Rosella menyantap hidangan sambil mengawasi kedua rekannya berdebat. Setelah bertahun-tahun hidup bersama mereka, ia telah belajar bahwa akan lebih baik jika ia mengabaikan mereka daripada menghentikan mereka. Jika ia mencoba menghentikan, mereka akan menuduhnya berpihak pada salah satu dari mereka meskipun sebenarnya ia tidak memihak siapa pun. Jika itu sampai terjadi, bukan hanya ia akan terseret dalam perdebatan mereka, perdebatan mereka juga bisa jadi semakin parah. Karena itu akan lebih baik jika ia membiarkan mereka. Mereka akan berhenti dengan sendirinya.

Saat ini, mereka bertiga sedang menikmati makan malam di ruangan lain sementara sang putri tengah menikmati jamuan makan malam bersama sang kakak di ruang makan utama. Menu makan malam mereka disamakan dengan menu jamuan sang pangeran untuk memudahkan pelayan istana dan meminimalisir kekeliruan dalam pelayanan terhadap tamu sang putri. Meskipun begitu, bukan berarti tak ada satu pun yang boleh meminta menu lain. Selama para juru masak mampu memenuhi permintaan mereka, mereka diperbolehkan memesan hidangan lain pada saat jamuan berlangsung. Yang penting, hidangan untuk sang putri dan tamunya tidak terganggu.

Tapi tentu saja, tidak ada di antara mereka bertiga yang gila sampai-sampai meminta agar menu mereka diganti pada saat jamuan berlangsung. Di kalangan bangsawan Mornatir, perilaku tersebut dipandang tercela karena menyia-nyiakan hidangan yang sudah ada dan disepakati dari awal kecuali jika ada alasan masuk akal di baliknya, misalnya saja hidangan tersebut telah terkontaminasi atau dapat mengancam kesehatan.

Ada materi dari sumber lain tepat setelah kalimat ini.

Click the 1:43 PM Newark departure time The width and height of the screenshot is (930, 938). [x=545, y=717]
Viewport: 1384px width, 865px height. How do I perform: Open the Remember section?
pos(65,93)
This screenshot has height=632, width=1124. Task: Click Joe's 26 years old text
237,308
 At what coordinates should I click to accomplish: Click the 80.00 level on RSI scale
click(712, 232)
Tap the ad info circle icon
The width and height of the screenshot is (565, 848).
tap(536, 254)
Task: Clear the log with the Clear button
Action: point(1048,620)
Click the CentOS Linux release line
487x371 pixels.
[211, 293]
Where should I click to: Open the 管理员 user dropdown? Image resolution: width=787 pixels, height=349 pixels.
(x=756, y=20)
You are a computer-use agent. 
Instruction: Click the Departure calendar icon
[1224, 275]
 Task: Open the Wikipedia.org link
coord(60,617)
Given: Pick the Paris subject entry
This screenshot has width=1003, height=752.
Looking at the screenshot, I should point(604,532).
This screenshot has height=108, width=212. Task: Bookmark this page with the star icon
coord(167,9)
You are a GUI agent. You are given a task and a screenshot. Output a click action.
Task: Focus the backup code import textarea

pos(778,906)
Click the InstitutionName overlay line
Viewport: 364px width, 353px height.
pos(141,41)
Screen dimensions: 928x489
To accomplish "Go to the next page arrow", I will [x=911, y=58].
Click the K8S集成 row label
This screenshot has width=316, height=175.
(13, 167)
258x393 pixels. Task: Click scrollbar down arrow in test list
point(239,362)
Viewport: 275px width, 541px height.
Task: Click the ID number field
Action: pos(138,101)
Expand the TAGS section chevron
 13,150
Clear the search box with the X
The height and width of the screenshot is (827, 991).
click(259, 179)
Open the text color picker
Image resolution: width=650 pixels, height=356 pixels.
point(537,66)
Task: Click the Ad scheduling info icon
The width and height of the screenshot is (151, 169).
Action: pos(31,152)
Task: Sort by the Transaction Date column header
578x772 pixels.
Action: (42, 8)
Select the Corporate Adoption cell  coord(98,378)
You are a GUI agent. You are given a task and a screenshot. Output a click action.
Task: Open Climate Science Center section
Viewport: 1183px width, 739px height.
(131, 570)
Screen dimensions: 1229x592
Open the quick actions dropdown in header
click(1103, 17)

Melihat kedua rekannya beradu mulut, Rosella tak bisa tidak merasa terharu. Sebelum kembali ke masa lalu, sudah cukup lama ia tidak berjumpa dengan mereka, apalagi mendengarkan debat seru mereka. Setelah Vivianne menikah, Sophia pergi mengikuti sang putri sementara dayang-dayang lainnya kembali ke rumah masing-masing, termasuk Nina dan dirinya sendiri. Ia merindukan Sophia yang loyal dan berpendirian keras. Ia kangen pada Nina yang supel dan berjiwa bebas. Ia tak menyangka ia begitu rindu pada kedua temannya yang kepribadiannya sangat berlawanan. Memang ada kalanya perbedaan mereka terasa menyebalkan; mereka bisa berdebat panjang hanya untuk hal sepele, namun kali ini, Rosella merasa bahagia karena bisa bertemu lagi dengan mereka, kembali berada di tengah-tengah perdebatan mereka.

Debat mereka kali ini juga mengingatkan Rosella pada satu hal yang telah lama dilupakannya: perasaan Nina pada sang pangeran.

Dulu pun sudah bukan rahasia baginya dan Sophia bahwa rekan termuda mereka memendam rasa pada kakak sang putri. Mudah bagi Nina untuk jatuh cinta pada pangeran yang dibesarkan rakyat jelata karena tak hanya ia masih muda dan naif, status kebangsawanannya yang rendah juga tidak menghalangi perasaannya. Ia cuma putri seorang baron yang lahir sebagai rakyat biasa. Sepupu-sepupunya bukan bangsawan. Ditambah dengan jiwa bebasnya yang tidak peduli pada dinding status sosial, bukan hal sulit baginya untuk jatuh hati pada seorang pangeran berlatar belakang rakyat jelata yang cerdas, tampan, dan memperlakukan adik perempuannya dengan baik.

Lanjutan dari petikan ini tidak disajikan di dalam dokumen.